Description of the task: Print, from the listing below, the lines starting at the line containing "1024x656 pixels." and ending at the line containing "Given: Click the Composition heading", exactly as they stand, and print nothing else.
[Start of section]
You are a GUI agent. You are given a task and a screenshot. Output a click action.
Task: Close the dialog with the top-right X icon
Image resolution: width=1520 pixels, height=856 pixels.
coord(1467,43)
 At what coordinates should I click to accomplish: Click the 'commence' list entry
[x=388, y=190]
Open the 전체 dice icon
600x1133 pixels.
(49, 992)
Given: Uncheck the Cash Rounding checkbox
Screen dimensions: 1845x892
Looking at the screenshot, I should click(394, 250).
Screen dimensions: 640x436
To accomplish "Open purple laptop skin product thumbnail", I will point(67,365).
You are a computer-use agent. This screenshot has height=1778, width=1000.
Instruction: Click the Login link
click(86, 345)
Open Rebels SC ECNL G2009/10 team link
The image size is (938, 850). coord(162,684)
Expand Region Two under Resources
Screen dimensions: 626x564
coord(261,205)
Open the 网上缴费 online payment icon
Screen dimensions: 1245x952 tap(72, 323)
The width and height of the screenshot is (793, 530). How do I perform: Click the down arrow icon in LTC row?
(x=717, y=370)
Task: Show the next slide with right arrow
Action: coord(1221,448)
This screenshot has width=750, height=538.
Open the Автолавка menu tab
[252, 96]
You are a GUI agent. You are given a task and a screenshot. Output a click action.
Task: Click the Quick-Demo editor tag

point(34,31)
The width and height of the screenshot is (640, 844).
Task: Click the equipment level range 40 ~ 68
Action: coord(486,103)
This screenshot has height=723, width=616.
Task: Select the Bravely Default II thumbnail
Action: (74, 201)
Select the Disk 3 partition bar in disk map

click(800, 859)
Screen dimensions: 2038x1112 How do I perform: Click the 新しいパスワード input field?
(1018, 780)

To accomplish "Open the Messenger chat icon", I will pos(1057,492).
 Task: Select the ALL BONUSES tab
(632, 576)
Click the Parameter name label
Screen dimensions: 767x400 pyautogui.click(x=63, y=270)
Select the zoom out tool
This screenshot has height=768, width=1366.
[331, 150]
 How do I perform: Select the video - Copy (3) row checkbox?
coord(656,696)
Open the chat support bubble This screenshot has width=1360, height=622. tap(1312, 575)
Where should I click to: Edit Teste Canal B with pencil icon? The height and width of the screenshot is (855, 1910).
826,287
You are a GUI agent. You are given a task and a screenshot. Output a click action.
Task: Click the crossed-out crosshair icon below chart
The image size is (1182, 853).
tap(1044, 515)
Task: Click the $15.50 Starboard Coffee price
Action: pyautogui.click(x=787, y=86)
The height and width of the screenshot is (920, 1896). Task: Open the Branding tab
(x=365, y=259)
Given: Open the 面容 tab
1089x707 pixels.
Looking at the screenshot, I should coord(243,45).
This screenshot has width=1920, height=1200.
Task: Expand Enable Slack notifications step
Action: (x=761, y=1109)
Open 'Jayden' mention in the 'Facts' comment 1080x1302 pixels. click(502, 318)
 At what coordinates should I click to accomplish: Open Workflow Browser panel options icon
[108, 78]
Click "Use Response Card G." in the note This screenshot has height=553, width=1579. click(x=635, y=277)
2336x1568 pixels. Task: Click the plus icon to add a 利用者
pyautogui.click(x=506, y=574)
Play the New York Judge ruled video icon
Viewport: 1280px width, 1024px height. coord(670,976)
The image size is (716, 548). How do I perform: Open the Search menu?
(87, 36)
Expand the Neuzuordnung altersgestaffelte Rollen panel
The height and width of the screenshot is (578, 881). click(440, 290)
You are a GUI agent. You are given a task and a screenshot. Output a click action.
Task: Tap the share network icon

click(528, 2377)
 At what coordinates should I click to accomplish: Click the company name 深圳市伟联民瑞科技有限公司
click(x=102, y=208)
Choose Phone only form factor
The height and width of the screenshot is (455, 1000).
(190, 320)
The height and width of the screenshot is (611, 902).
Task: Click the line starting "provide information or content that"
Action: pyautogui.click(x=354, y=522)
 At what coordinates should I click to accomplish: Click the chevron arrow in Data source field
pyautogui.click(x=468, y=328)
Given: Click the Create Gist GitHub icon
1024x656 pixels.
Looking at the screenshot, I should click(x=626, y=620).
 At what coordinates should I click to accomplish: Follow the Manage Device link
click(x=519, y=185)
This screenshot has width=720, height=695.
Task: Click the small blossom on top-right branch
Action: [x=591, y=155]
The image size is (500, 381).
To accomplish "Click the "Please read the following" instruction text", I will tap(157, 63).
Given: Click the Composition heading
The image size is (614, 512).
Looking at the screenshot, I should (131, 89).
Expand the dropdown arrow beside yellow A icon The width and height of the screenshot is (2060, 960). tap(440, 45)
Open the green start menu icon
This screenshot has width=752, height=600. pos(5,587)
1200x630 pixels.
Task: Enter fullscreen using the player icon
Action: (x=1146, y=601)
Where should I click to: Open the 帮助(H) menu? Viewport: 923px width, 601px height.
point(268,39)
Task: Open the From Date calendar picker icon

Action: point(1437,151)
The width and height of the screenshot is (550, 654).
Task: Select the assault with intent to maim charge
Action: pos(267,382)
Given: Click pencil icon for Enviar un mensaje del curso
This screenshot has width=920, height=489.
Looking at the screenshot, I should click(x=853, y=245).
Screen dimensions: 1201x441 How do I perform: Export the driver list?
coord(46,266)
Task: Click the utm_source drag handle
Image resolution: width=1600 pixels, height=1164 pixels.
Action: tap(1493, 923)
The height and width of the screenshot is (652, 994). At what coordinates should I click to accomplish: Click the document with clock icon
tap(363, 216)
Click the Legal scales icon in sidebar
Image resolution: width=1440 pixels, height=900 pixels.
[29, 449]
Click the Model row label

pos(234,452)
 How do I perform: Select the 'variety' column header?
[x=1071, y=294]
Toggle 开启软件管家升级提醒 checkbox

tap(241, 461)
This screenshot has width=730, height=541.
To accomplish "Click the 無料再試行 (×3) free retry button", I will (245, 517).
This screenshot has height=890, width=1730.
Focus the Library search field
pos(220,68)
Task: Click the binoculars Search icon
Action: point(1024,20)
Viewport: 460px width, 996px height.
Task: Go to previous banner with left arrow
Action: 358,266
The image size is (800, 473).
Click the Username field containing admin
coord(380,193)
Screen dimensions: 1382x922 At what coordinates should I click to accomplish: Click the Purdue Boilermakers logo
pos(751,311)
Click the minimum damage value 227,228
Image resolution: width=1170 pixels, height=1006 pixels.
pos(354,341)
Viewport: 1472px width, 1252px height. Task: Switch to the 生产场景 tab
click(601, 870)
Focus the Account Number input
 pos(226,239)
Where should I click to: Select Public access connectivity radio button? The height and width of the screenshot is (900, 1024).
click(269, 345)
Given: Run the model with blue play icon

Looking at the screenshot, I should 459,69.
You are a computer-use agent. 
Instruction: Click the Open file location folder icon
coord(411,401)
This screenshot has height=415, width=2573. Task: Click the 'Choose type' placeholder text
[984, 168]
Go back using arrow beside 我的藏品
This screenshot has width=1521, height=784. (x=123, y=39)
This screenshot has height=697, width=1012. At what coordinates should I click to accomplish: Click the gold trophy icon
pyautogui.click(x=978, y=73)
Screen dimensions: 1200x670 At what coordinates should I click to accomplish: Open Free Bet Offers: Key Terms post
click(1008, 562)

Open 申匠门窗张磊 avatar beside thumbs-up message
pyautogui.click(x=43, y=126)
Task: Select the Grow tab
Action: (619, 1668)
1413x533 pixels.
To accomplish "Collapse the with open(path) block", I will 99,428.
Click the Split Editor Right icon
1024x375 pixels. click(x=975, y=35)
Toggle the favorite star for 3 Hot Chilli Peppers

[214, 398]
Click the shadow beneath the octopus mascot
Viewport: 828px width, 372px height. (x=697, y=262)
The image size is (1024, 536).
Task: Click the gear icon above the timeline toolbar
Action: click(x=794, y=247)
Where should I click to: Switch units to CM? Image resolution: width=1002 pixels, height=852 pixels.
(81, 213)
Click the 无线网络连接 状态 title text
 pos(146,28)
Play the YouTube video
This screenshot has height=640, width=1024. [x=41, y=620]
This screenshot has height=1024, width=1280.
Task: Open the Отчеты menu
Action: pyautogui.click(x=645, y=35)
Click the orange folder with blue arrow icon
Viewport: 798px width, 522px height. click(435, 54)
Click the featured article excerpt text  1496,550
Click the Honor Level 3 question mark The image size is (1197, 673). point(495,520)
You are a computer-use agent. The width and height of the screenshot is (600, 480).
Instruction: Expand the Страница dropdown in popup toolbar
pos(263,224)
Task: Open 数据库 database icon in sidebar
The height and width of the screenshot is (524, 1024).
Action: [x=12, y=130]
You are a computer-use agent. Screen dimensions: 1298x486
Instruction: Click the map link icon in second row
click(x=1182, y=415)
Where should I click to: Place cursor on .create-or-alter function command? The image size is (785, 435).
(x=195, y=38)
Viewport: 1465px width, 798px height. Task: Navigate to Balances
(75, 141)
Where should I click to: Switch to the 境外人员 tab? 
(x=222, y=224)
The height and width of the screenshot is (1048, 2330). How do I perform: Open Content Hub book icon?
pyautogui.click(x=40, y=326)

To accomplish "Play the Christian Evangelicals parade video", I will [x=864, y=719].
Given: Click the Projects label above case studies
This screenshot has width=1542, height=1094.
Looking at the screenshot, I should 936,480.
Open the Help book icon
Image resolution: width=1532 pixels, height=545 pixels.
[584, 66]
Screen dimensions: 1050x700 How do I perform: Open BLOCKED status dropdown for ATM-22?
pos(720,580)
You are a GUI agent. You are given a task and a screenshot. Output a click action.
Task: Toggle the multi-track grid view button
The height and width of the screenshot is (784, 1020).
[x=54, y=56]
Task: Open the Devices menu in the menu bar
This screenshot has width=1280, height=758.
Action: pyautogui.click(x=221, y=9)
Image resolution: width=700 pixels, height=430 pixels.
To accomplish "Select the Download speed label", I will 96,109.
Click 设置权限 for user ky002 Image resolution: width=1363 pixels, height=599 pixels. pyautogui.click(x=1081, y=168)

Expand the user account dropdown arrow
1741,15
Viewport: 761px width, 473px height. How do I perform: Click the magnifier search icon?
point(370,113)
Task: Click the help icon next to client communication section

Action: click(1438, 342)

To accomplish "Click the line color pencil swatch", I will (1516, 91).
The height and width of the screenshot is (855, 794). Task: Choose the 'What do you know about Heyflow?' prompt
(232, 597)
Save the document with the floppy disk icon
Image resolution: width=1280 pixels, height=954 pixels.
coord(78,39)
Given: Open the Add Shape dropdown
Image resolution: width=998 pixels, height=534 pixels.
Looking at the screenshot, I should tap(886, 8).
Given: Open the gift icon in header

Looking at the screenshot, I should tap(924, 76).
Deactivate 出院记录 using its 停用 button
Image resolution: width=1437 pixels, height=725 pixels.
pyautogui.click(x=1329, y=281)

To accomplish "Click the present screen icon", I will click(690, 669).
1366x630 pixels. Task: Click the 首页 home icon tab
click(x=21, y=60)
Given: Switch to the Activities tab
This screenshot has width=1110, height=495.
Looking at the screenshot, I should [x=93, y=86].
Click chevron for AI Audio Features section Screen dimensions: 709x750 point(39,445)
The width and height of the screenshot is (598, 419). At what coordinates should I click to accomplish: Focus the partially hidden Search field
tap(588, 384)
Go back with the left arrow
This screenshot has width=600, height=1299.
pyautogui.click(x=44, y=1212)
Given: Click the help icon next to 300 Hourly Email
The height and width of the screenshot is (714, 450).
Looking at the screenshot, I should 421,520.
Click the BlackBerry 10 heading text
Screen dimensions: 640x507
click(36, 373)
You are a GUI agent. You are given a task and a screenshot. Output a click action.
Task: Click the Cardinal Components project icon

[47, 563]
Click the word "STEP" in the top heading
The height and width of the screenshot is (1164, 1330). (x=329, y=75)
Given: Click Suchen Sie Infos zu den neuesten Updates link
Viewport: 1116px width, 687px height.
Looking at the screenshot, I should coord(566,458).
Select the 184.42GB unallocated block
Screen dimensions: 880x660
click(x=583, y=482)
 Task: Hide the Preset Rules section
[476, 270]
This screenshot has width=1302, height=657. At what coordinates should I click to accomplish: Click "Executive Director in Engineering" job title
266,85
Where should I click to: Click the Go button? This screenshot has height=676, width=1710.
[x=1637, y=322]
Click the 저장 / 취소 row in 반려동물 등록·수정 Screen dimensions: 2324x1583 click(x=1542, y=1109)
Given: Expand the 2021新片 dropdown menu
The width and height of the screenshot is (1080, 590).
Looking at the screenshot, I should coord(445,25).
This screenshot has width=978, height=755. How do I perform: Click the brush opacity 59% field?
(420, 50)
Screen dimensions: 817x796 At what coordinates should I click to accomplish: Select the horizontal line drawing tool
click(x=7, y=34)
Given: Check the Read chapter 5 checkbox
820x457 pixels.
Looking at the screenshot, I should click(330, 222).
[End of section]
Response box:
1024x656 pixels.
Looking at the screenshot, I should click(x=626, y=620).
 At what coordinates should I click to accomplish: Follow the Manage Device link
click(x=519, y=185)
This screenshot has width=720, height=695.
Task: Click the small blossom on top-right branch
Action: [x=591, y=155]
The image size is (500, 381).
To accomplish "Click the "Please read the following" instruction text", I will tap(157, 63).
Given: Click the Composition heading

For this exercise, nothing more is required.